Sobre o trabalho (2018)
O desenho me interessa por ser
primordial (disponível, como a fala, desde a primeira infância); transparente (independente
de segredos técnicos e ferramentais específicos); ficcional (justapondo espaços
e tempos diversos, somando grandezas de diferentes naturezas); transcendente (significando
passagem/presença/ação); relacional (ferramenta de contato, partilha e
construção de campo comum).
Embora eu desenhe desde a adolescência,
frequentando aulas em ateliês de artistas e, mais tarde, ao longo da graduação
em Arquitetura e Urbanismo, foi durante o período em que vivi entre Paris e
Berlim (1994-2001) que se delinearam os interesses centrais que me norteiam. Nos
últimos 20 anos o desenho permeia meu trabalho como modo operatório, presente
em práticas e materialidades diversas: obras sobre papel, desenhos digitais,
animações, vídeos, performances, instalações.
Os diversos grupos de obras se
conectam pela ideia de acúmulo e de recobrimento, funcionando em sistema,
interdependentes e heterogêneos.
Radicada novamente no Brasil desde
2001, tenho dividido meu tempo entre prática de ateliê e atividade docente, em
instituições de ensino fundamental e superior, assim como em cursos livres e
oficinas. Em 2005 fundei, juntamente com Paulo Camillo Penna, a Casateliê,
espaço de produção, ensino e venda de arte localizado no centro da cidade de
São Paulo.
A ‘Coleção de medições” começou a
se formar em 1999. Neste conjunto de trabalhos, fragmentos de espaços, objetos,
lugares, mapas e plantas arquitetônicas, reunidos ao longo dos anos, são
notados por meio de mensuração direta ou indireta, frotagem, fotografia ou
croqui. O conjunto de notações constitui um banco de dados a partir do qual são
produzidos instalações, desenhos sobre o chão, imagens digitais e animações que
recombinam os elementos da coleção, em geral reproduzidos em escala.

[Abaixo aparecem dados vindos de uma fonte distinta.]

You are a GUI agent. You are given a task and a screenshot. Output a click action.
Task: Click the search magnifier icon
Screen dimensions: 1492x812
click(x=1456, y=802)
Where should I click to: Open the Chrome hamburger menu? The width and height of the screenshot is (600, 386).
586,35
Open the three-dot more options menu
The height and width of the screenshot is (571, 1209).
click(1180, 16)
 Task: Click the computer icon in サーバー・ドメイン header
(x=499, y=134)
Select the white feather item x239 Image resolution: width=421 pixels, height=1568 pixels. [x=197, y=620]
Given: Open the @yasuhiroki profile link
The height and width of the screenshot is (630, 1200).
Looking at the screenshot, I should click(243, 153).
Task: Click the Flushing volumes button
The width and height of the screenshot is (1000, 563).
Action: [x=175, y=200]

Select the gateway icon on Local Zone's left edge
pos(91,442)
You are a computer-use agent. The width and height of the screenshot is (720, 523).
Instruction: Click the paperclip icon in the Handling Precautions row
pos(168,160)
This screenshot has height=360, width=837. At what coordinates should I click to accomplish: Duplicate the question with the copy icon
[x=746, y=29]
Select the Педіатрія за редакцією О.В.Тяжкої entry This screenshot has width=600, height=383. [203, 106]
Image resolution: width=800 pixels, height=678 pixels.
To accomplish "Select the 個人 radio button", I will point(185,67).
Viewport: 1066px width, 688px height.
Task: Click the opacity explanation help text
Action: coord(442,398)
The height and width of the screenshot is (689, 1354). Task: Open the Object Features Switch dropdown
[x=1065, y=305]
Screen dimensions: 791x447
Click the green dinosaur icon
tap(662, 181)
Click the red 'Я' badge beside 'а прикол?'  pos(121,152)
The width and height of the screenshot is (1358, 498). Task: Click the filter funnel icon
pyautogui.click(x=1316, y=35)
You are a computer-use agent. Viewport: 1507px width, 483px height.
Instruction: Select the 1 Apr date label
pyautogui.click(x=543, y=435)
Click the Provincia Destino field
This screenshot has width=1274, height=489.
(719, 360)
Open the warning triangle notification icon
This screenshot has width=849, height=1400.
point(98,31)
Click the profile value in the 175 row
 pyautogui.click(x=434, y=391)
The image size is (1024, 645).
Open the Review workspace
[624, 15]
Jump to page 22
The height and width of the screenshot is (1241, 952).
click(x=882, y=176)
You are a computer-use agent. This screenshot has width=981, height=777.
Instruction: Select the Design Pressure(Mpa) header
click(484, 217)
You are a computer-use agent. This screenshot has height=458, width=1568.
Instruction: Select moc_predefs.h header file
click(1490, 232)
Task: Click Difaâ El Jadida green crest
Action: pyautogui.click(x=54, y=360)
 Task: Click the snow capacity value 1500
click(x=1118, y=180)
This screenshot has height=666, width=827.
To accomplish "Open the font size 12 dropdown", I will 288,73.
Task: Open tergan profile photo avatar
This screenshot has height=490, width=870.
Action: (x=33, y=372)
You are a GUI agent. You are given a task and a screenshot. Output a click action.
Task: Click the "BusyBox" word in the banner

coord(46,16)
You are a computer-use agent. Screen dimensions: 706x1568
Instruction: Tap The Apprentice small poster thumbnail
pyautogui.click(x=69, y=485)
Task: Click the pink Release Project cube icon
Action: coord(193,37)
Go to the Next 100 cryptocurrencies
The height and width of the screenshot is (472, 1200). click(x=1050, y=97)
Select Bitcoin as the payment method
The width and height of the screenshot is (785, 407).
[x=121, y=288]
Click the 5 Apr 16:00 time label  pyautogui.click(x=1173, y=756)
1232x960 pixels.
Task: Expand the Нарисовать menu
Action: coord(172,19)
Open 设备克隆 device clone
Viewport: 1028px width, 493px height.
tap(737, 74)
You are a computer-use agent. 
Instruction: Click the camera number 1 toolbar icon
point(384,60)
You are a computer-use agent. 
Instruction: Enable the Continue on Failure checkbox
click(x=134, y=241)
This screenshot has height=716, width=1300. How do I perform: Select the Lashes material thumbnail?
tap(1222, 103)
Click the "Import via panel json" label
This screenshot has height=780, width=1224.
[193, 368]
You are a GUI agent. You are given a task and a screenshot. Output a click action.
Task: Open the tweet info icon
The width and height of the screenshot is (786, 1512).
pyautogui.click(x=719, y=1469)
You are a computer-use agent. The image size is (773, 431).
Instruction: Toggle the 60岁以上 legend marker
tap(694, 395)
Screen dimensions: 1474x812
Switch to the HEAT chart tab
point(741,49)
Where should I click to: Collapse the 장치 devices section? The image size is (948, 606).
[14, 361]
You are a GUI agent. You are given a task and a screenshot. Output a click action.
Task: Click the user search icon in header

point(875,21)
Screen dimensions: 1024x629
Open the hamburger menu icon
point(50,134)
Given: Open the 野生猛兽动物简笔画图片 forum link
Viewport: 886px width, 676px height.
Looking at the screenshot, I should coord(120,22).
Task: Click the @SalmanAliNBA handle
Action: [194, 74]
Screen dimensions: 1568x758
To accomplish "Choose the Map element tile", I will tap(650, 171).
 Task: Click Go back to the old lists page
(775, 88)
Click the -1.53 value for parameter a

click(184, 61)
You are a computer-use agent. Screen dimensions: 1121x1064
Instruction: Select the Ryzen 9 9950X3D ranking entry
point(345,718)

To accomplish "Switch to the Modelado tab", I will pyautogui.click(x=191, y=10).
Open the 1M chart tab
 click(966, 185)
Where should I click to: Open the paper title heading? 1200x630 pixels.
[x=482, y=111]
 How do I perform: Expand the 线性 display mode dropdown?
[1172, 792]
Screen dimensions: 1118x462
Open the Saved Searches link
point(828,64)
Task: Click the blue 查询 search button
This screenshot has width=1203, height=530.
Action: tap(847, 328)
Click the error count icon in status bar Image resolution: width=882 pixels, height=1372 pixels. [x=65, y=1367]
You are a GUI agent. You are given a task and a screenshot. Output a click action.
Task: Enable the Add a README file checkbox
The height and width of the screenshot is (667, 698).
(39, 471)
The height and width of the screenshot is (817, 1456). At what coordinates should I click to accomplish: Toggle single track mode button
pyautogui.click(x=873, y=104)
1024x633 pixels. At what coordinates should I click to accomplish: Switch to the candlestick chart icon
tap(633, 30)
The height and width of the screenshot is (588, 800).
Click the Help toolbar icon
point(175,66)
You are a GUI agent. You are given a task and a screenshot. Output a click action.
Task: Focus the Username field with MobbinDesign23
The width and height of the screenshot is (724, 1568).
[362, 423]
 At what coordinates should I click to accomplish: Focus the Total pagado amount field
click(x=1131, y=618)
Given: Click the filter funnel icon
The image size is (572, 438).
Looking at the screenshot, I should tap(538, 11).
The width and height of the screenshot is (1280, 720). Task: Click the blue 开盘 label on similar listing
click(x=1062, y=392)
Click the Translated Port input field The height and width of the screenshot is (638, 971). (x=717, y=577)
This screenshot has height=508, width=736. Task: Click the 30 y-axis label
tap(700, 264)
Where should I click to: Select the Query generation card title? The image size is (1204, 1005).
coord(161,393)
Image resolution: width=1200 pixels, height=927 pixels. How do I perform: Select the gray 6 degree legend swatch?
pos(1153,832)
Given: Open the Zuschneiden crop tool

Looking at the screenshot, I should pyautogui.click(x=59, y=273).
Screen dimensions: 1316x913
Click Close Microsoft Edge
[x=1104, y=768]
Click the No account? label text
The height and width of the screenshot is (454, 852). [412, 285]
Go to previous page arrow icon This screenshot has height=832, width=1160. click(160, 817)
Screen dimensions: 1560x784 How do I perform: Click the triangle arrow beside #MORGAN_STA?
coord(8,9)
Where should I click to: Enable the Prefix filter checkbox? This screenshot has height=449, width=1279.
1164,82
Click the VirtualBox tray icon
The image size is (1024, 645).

Nas ‘Estruturas’, produzidas
desde 2005, parto da observação de objetos naturais: formigueiros, folhas,
brotos, organismos microscópicos. A observação é a base para desenhos
sucessivos que buscam a compreensão de seu funcionamento, do modo como crescem
ou se acumulam. Num conjunto iniciado em 2014, observo particularmente
estruturas pulsantes como as de medusas, raias, águas‐vivas ou células cardíacas
e seus movimentos que respondem à mecânica dos fluídos, resistentes e
flexíveis.
As performances e vídeos surgem
como desenvolvimento do aspecto relacional do desenhar. Os ‘Walkfields’ e
‘Urban Drawings’, desenvolvidos entre 2000 e 2001, experimentam a relação entre
corpo e medidas objetivas de um espaço. A instalação ‘9 quartos’ (2011) gerou
uma animação digital (‘9 quartos em ciclo’) que explorou a relação entre minha
memória dos espaços e a duração de minha vida.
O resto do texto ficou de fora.